Updating the algorithm for service grades -- thoughts?

Hello!

I’m a software developer for Phoenix and lately we’ve been experimenting with new formulas for the algorithm used to determine service grades. I say “algorithm,” but it’s really a simple list of conditions, plus a balance calculation based on the number of good, bad, and blocker points for each service.

We decided to make some changes to it after noticing that the majority of services on the tosdr.org homepage were rated E, leading us to suspect that the algorithm was dumping services into E, and that we needed to adjust the conditions in the algorithm to account for more complexity.
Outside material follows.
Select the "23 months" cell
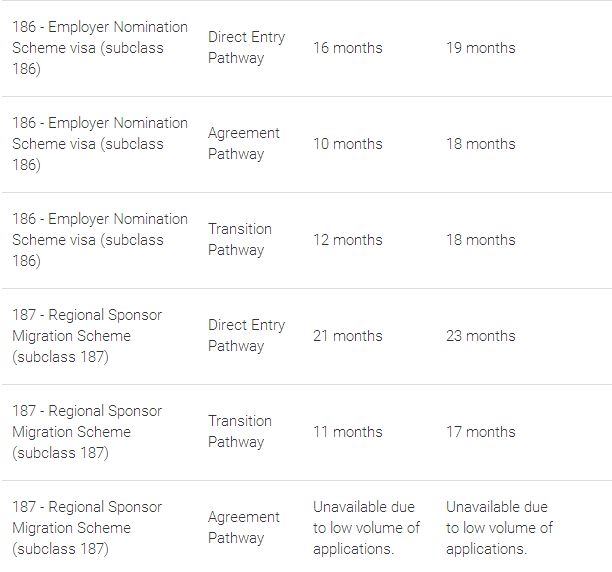This screenshot has height=572, width=612. click(x=481, y=336)
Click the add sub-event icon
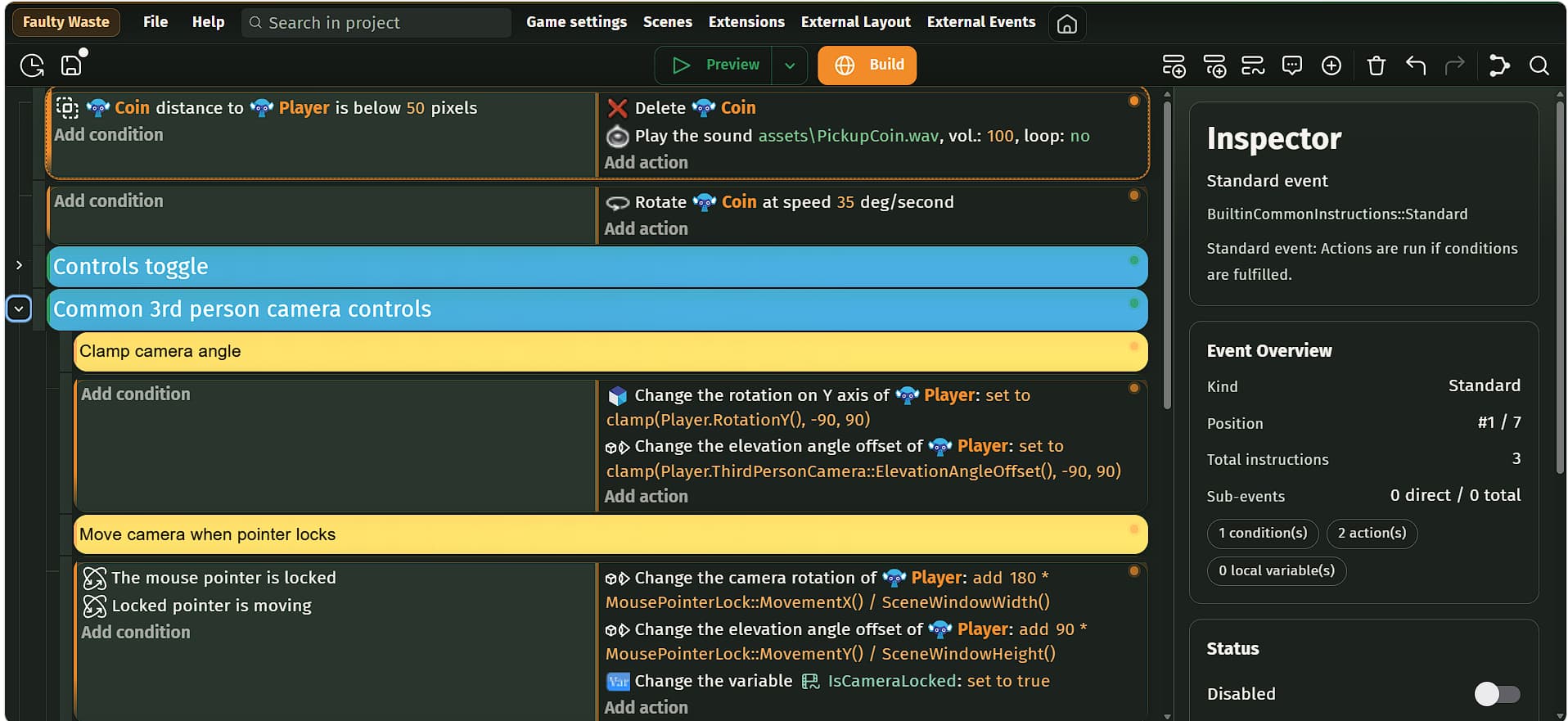Image resolution: width=1568 pixels, height=721 pixels. (x=1214, y=65)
Later, we found out that the algorithm was in fact dumping services into B, with the grade C underrepresented.

A couple of weeks ago, we deployed a different algorithm that we thought would correct this problem, but services are now being dumped into C, which makes this newer algorithm dis-satisfactory, as well.

Now, we’ve developed a new algorithm that we think provides balance, but we want to consult with the broader community to see if you guys had any feedback.
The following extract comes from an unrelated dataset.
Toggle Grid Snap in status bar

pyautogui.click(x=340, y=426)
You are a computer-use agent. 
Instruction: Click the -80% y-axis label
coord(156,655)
This was the original algorithm:

def perform_calculation
    points = self.points
    classification_counts = service_point_classifications_count(points)
    balance = calculate_balance(classification_counts)
    balance
  end

  def service_point_classifications_count(points)
    approved_points = points.select { |p| p.status == 'approved' && !p.case.nil? }
    total_ratings = approved_points.map { |p| p.case.classification }
    counts = Hash.new 0
    total_ratings.each { |rating| counts[rating] += 1 }
    counts
  end

  def calculate_balance(counts)
    num_bad = counts['bad']
    num_blocker = counts['blocker']
    num_good = counts['good']

    balance = num_good - num_bad - 3 * num_blocker
    balance

    if (num_blocker + num_bad + num_good == 0)
      return "N/A"
    elsif (balance < -10)
      return "E"
    elsif (num_blocker > 0)
      return "D"
    elsif (balance < -4)
      return "C"
    elsif (num_bad > 0)
      return "B"
    else
      return "A"
    end
  end

With the original algorithm, this was the grading breakdown for comprehensively reviewed services (i.e., the services displayed on tosdr.org):

{"A"=>51, "B"=>159, "C"=>57, "D"=>104, "E"=>104, "N/A"=>2}

This is the dis-satisfactory algorithm deployed a couple of weeks ago:

def perform_calculation
    counts = determine_counts
    balance = determine_balance(counts)
    calculate_grade(counts, balance)
  end

  def determine_counts
    total_ratings = approved_points.map { |p| p.case.classification }
    counts = Hash.new 0
    total_ratings.each { |rating| counts[rating] += 1 }
    counts
  end

  def determine_balance(counts)
    num_bad = counts['bad']
    num_blocker = counts['blocker']
    num_good = counts['good']

    (num_good * 3) - num_bad - (num_blocker * 3)
  end

  def calculate_grade(counts, balance)
    if (counts['blocker'] + counts['bad'] + counts['good']).zero?
      'N/A'
    elsif balance < -13 || counts['blocker'] > counts['good']
      'E'
    elsif counts['blocker'] >= 3
      'D'
    elsif balance < -4 || (counts['bad'] >= counts['good'])
      'C'
    elsif counts['bad'].positive? && (counts['bad'] < counts['good'])
      'B'
    else
      'A'
    end
  end

Here, with this algorithm, is the grading breakdown for comprehensively reviewed services (i.e., the services displayed on tosdr.org):

{"A"=>52, "B"=>139, "C"=>250, "D"=>26, "E"=>8, "N/A"=>2}

This is the new algorithm that we’re testing, but that has not yet been deployed:

def perform_calculation
    counts = determine_counts
    balance = determine_balance(counts)
    calculate_grade(counts, balance)
  end

  def determine_counts_test
    total_ratings = approved_points.map { |p| p.case.classification }
    counts = Hash.new 0
    total_ratings.each { |rating| counts[rating] += 1 }
    counts
  end

  def determine_balance_test(counts)
    num_bad = counts['bad']
    num_blocker = counts['blocker']
    num_good = counts['good']

    num_good - num_bad - (num_blocker * 3)
  end

  def calculate_grade_test(counts, balance)
    if (counts['blocker'] + counts['bad'] + counts['good']).zero?
      'N/A'
    elsif balance <= -10 || counts['blocker'] > counts['good']
      'E'
    elsif counts['blocker'] >= 3 || counts['bad'] > counts['good']
      'D'
    elsif balance < 5
      'C'
    elsif counts['bad'] > 0
      'B'
    else
      'A'
    end
  end

This is the grading breakdown:

{"A"=>40, "B"=>73, "C"=>95, "D"=>141, "E"=>126, "N/A"=>2}

The new algorithm essentially retains the original balance calculation, adjusts the thresholds for the grades based on the balance, and attempts to factor in the ratios of the point types to each other for each service (i.e., amount of good points, vs. bad, vs. blocker).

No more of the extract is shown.